# Comment faire un retour bureau sans quitter un jeu



## noobs (3 Février 2005)

j'ai un problème avec mon mac, je n'arrive pas a faire 2 application en même temps, j'ai l'impression que mon disque dur n'est pas fiable comment savoir si à l'achat ils m'ont bien mis un 5400rpm et pas un 4800rpm sur mon powerbook, merci de bien vouloir m'aider je suis complètement dépacé.

mon adress mail : trouverun@hotmail.com


----------



## MortyBlake (4 Février 2005)

Pas de (kernel) panic.

Pour la dernière question, c'et simple (en sachant, qu'il est hautement improbable que tu aies un disque différent de celui commandé).
Tu fais  :
menu pomme ->A propos de ce mac -> Plus d'infos ..

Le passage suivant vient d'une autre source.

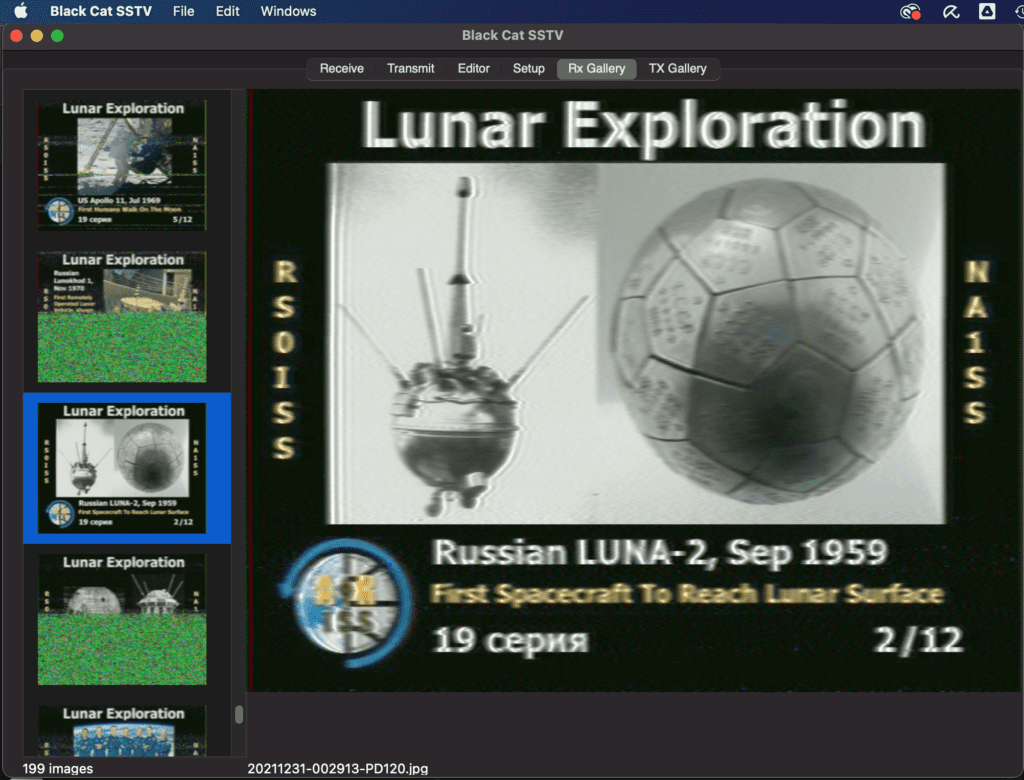The width and height of the screenshot is (1024, 780).
Task: Open the File menu
Action: pyautogui.click(x=183, y=12)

Tu as le profil de ton Mac.

Tu regardes dans le menu Matériel -> ATA
Tu as en Bus ATA-3 le modèle de ton DVD/CD et en ATA -6 ton disque dur (par exemple sur mon PowerBook : TOSHIBA MK8026GAX). Il suffit ensuite de vérifier les spécifications du disque

En fait, si je comprends bien ta question en lisant le titre de ta "discussion".

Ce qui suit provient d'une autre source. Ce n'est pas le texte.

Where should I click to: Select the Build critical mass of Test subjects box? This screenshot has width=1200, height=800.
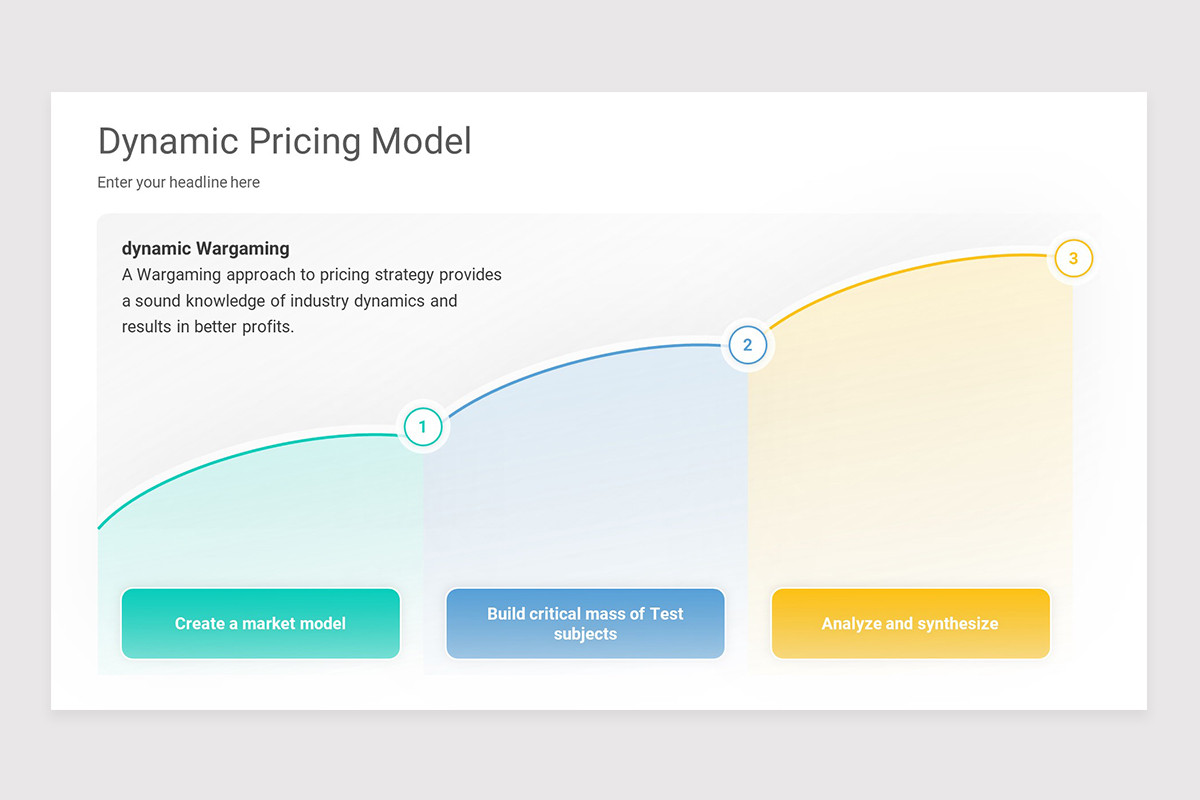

Lorsque tu fais un jeu, tu te retrouves bloqué, soit tu quittes le jeu et tu reviens au bureau, soit si tu restes sur le jeu, tu ne peux plus faire autre chose. Un certain nombre de jeu, prenne la main sur ton ordinateur, changeant la résolution de l'écran et faisant disparaitre la barre des menus. c'est normal et ce n'est pas un défaut de l'ordinateur ou du système. Un moyen qui marche souvent (si tu es en X.3) si tu veux à tout prix revenir au bureau ou à un autre programme est de faire pomme-Tab (c'est la touche au dessus du verrouillage majuscule [->/ ] ), tu as alors la liste des programmes ouverts. En gardant pomme appuyé et en tapant à plusieurs reprises sur Tab, tu vas voir défiler les programmes. si tu veux revenir au bureau, tu t'arrêtes sur finder).

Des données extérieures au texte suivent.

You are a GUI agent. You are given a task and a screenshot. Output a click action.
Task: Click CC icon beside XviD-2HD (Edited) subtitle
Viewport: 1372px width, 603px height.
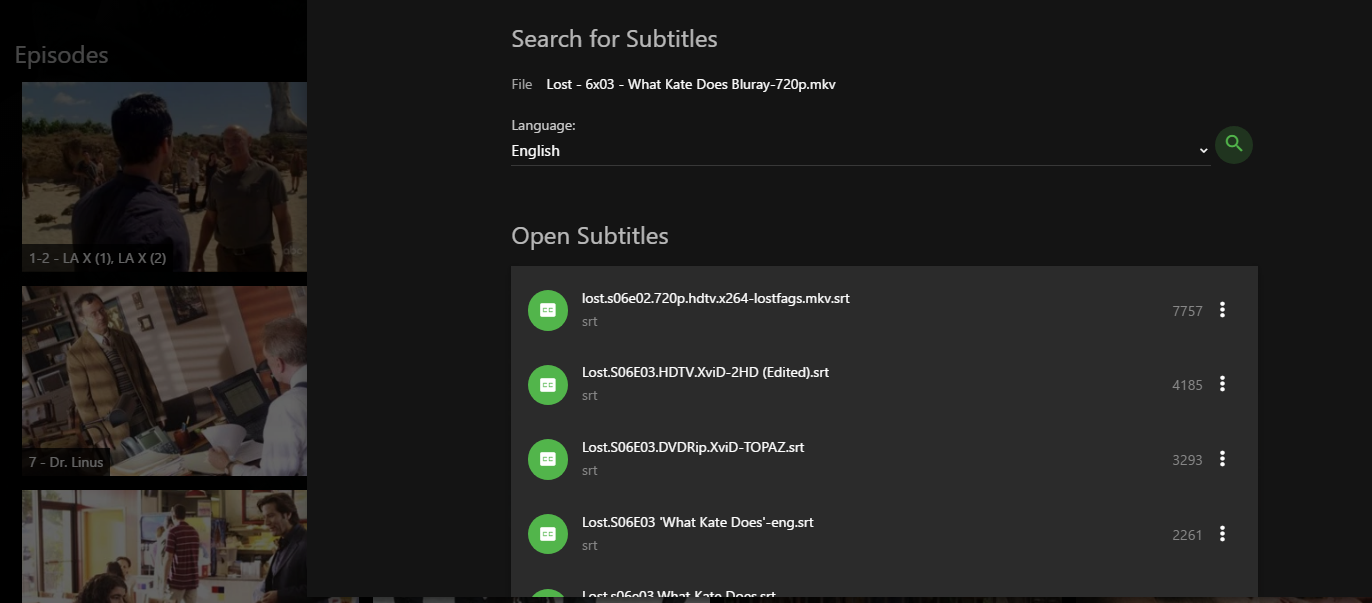[548, 384]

De toute façon, ça n'est pas la vitesse de rotation de ton DD qui change le nombre de programmes que tu peux exécuter en meme temps c'est ta quantité de mémoire vive.


----------



## Berthold (4 Février 2005)

En complément à MortyBlake, essaie un pomme-H (comme Hide, cacher) sur le jeu, mais toutes les applications n'ont pas ça. Sinon l'association pomme-Tab vers le Finder (voir Morty ci-dessus), Pomme-Alt-H (cacher les autres que le Finder) peut répondre...


----------



## quetzalk (7 Février 2005)

oui, voire même la fonction exposé avec la touche F11 qui "dégage tout" (mais certains jeux gardent la main sur le système et/ou utilisent la touche F11 pour autre chose).


----------



## Illuvatar (17 Février 2005)

Hello,

Je dois avouer avoir du mal à voir le rapport entre la question du titre et la question du post mais enfin...
Pour certains jeux ( en particulier les jeux de blizzard ) c'est la combinaison Commande-M qui permet de revenir au bureau.

@+


----------